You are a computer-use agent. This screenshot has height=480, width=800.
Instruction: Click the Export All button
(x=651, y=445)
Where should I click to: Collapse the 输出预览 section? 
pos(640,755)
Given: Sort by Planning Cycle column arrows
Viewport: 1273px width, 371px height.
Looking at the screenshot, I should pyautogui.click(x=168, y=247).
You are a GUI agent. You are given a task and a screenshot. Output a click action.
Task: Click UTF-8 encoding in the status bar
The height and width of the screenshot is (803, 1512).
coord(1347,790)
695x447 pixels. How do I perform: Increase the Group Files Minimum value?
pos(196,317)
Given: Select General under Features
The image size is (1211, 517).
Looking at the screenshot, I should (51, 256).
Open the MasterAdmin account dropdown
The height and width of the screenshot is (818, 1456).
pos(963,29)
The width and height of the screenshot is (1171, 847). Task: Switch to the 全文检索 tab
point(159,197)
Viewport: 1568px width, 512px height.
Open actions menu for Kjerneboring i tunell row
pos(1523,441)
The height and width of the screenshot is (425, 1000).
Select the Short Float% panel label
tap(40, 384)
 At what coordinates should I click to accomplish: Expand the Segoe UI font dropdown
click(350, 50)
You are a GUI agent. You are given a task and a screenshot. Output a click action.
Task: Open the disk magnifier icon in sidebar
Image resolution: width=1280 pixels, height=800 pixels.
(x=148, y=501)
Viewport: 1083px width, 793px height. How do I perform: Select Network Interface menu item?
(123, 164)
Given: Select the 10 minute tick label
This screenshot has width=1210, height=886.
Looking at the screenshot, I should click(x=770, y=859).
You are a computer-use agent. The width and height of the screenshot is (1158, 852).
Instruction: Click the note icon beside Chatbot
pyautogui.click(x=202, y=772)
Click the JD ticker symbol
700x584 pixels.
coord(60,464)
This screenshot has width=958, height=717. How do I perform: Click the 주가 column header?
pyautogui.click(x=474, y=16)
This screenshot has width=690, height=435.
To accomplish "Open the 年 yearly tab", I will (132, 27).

§ **GOAL**: Format every line of the rows above as a JSON list of strings, one string per line, leaving out blank lines.

§ **RESPONSE**:
[
  "You are a computer-use agent. This screenshot has height=480, width=800.",
  "Instruction: Click the Export All button",
  "(x=651, y=445)",
  "Where should I click to: Collapse the 输出预览 section? ",
  "pos(640,755)",
  "Given: Sort by Planning Cycle column arrows",
  "Viewport: 1273px width, 371px height.",
  "Looking at the screenshot, I should pyautogui.click(x=168, y=247).",
  "You are a GUI agent. You are given a task and a screenshot. Output a click action.",
  "Task: Click UTF-8 encoding in the status bar",
  "The height and width of the screenshot is (803, 1512).",
  "coord(1347,790)",
  "695x447 pixels. How do I perform: Increase the Group Files Minimum value?",
  "pos(196,317)",
  "Given: Select General under Features",
  "The image size is (1211, 517).",
  "Looking at the screenshot, I should (51, 256).",
  "Open the MasterAdmin account dropdown",
  "The height and width of the screenshot is (818, 1456).",
  "pos(963,29)",
  "The width and height of the screenshot is (1171, 847). Task: Switch to the 全文检索 tab",
  "point(159,197)",
  "Viewport: 1568px width, 512px height.",
  "Open actions menu for Kjerneboring i tunell row",
  "pos(1523,441)",
  "The height and width of the screenshot is (425, 1000).",
  "Select the Short Float% panel label",
  "tap(40, 384)",
  " At what coordinates should I click to accomplish: Expand the Segoe UI font dropdown",
  "click(350, 50)",
  "You are a GUI agent. You are given a task and a screenshot. Output a click action.",
  "Task: Open the disk magnifier icon in sidebar",
  "Image resolution: width=1280 pixels, height=800 pixels.",
  "(x=148, y=501)",
  "Viewport: 1083px width, 793px height. How do I perform: Select Network Interface menu item?",
  "(123, 164)",
  "Given: Select the 10 minute tick label",
  "This screenshot has width=1210, height=886.",
  "Looking at the screenshot, I should click(x=770, y=859).",
  "You are a computer-use agent. The width and height of the screenshot is (1158, 852).",
  "Instruction: Click the note icon beside Chatbot",
  "pyautogui.click(x=202, y=772)",
  "Click the JD ticker symbol",
  "700x584 pixels.",
  "coord(60,464)",
  "This screenshot has width=958, height=717. How do I perform: Click the 주가 column header?",
  "pyautogui.click(x=474, y=16)",
  "This screenshot has width=690, height=435.",
  "To accomplish \"Open the 年 yearly tab\", I will (132, 27)."
]